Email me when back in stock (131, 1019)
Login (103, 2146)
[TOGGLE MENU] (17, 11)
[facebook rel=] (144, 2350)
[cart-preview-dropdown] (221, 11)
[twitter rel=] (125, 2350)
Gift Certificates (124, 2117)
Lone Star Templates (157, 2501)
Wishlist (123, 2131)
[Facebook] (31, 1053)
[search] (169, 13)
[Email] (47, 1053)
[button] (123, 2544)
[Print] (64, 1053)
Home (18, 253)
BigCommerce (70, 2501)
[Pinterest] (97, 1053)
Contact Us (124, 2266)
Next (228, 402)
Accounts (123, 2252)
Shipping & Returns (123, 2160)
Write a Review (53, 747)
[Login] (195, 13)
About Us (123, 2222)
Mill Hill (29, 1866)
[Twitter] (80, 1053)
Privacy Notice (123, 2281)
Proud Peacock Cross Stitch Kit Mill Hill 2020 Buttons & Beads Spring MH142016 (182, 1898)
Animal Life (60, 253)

# ABOUT THIS TASK
Nothing but the lines from the one containing "Write a Review (53, 747)" to the end of the records above should appear, each copied exactly.

# ANSWER SECTION
Write a Review (53, 747)
[Login] (195, 13)
About Us (123, 2222)
Mill Hill (29, 1866)
[Twitter] (80, 1053)
Privacy Notice (123, 2281)
Proud Peacock Cross Stitch Kit Mill Hill 2020 Buttons & Beads Spring MH142016 (182, 1898)
Animal Life (60, 253)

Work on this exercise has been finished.